GOAL OF THE EXERCISE: Answer with a number only, stating how many lines of the records hold the word "Battery".

INFORMATION SUPPLIED:
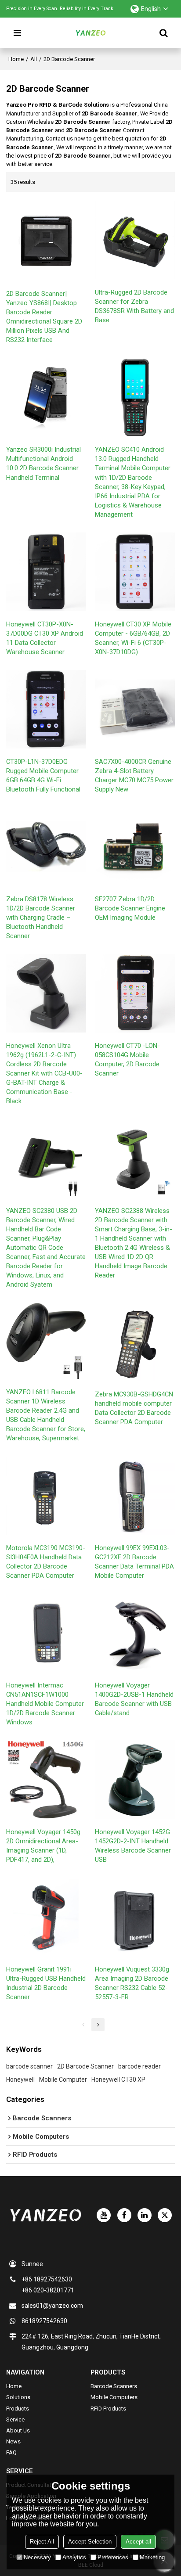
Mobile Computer (63, 2079)
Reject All (42, 2541)
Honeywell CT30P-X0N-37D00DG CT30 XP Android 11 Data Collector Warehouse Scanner (44, 638)
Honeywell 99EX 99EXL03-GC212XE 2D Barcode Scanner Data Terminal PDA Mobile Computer (134, 1561)
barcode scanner (29, 2066)
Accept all (138, 2541)
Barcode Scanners (113, 2386)
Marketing (152, 2557)
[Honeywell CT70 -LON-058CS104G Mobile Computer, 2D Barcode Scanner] (135, 993)
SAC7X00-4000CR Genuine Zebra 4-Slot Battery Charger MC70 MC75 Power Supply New (134, 775)
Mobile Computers (114, 2397)
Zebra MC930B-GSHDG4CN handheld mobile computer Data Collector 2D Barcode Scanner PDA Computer (134, 1408)
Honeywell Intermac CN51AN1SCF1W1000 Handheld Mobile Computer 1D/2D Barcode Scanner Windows (45, 1703)
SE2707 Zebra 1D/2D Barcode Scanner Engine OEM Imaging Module (130, 908)
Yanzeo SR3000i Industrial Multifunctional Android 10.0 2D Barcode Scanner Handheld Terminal (43, 463)
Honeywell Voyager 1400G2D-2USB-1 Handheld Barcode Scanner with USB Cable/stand (134, 1699)
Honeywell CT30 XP (118, 2079)
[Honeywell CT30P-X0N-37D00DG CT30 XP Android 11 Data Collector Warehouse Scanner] (46, 571)
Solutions (18, 2397)
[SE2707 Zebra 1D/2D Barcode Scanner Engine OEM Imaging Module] (135, 846)
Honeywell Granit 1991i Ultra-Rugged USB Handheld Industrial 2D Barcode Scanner (46, 1983)
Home (16, 59)
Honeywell (20, 2079)
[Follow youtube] (104, 2215)
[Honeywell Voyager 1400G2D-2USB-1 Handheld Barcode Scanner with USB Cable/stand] (135, 1633)
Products (17, 2408)
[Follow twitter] (165, 2215)
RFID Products (108, 2408)
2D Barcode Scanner (85, 2066)
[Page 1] (83, 2024)
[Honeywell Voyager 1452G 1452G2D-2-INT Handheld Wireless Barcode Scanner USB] (135, 1779)
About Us (18, 2430)
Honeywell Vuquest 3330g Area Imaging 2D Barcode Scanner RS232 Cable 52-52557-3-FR (132, 1983)
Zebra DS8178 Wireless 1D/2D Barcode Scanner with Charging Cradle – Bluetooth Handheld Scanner (40, 917)
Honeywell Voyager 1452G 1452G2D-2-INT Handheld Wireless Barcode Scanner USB (133, 1846)
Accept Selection (90, 2541)
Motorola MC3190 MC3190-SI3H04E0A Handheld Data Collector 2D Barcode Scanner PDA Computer (45, 1561)
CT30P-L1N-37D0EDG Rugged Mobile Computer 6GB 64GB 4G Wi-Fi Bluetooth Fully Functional (43, 775)
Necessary (37, 2557)
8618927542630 (44, 2320)
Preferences (113, 2557)
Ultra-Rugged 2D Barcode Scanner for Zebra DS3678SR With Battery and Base (134, 306)
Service (15, 2419)
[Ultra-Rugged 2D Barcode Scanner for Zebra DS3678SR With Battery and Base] (135, 240)
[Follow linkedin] (145, 2215)
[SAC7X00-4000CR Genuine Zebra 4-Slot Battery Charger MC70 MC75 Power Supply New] (135, 709)
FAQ (11, 2452)
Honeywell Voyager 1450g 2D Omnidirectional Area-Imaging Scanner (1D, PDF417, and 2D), (43, 1846)
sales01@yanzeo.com (52, 2305)
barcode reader (139, 2066)
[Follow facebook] (124, 2215)
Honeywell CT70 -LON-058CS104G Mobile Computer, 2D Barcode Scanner (127, 1059)
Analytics (74, 2557)
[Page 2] (98, 2024)
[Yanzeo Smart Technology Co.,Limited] (90, 33)
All (33, 59)
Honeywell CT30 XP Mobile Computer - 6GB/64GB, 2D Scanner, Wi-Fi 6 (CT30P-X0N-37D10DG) (133, 638)
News (13, 2441)
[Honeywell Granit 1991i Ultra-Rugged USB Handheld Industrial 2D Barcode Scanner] (46, 1917)
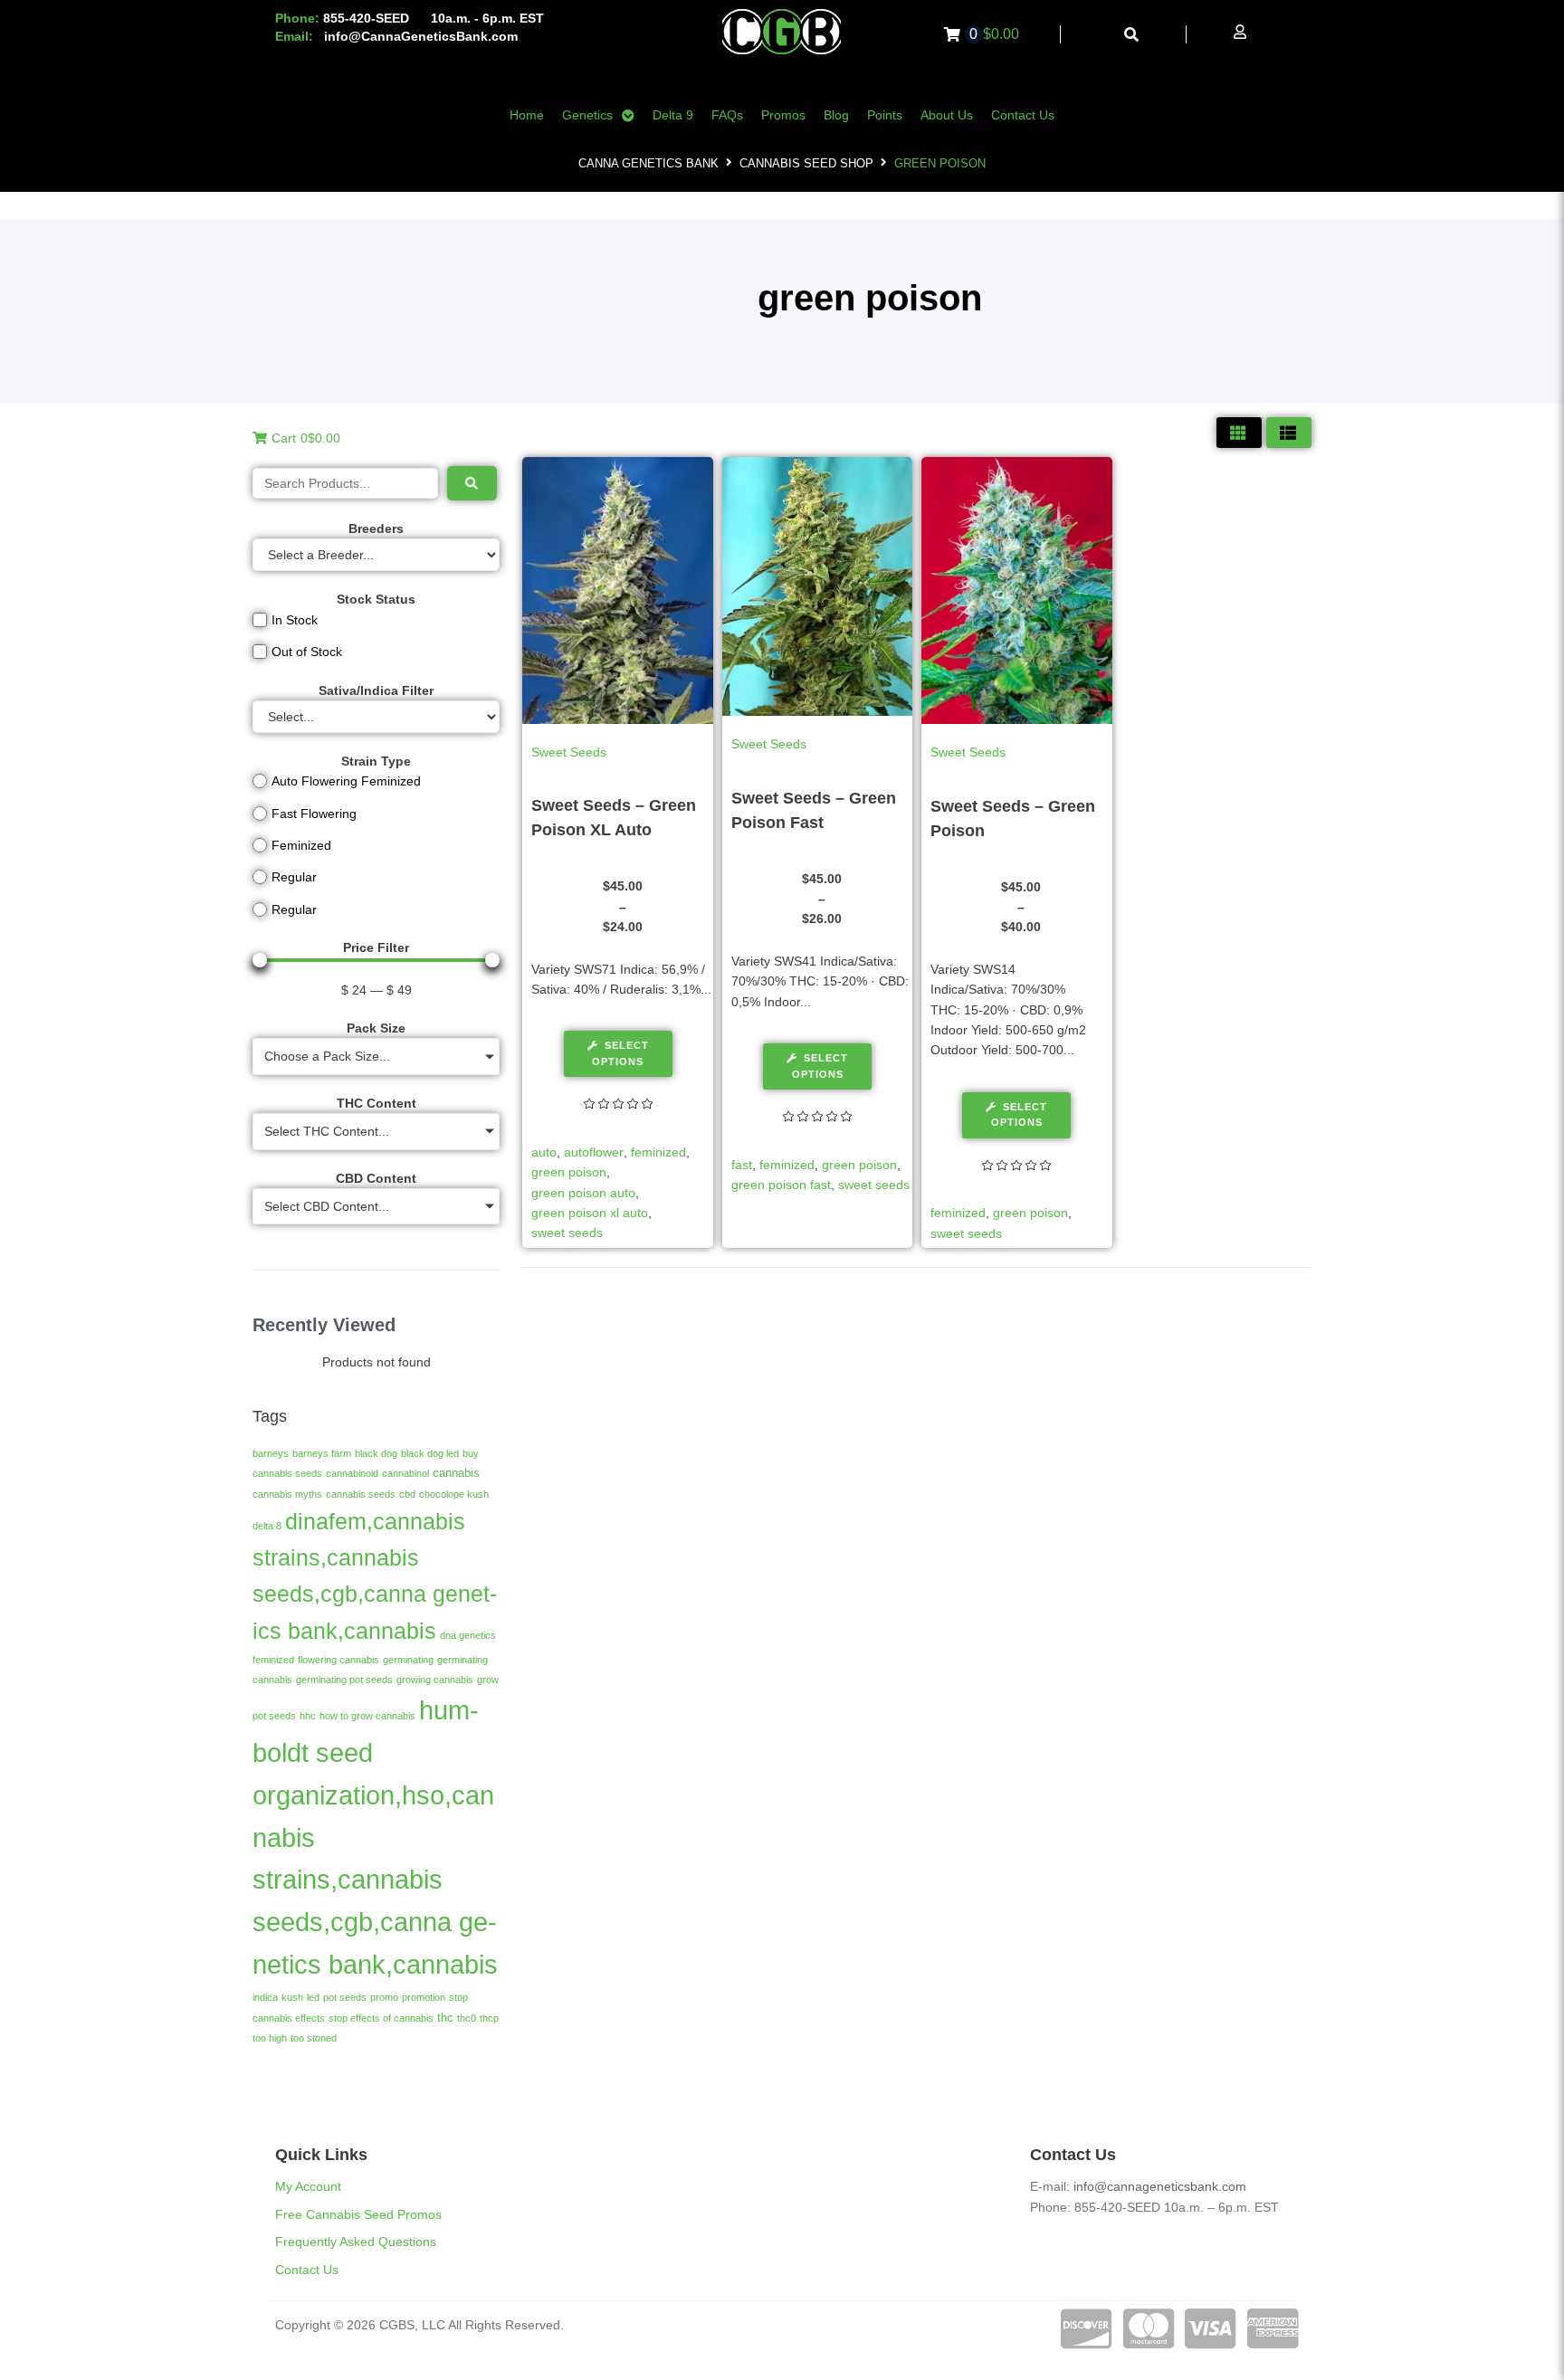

EXPECTED ANSWER: 4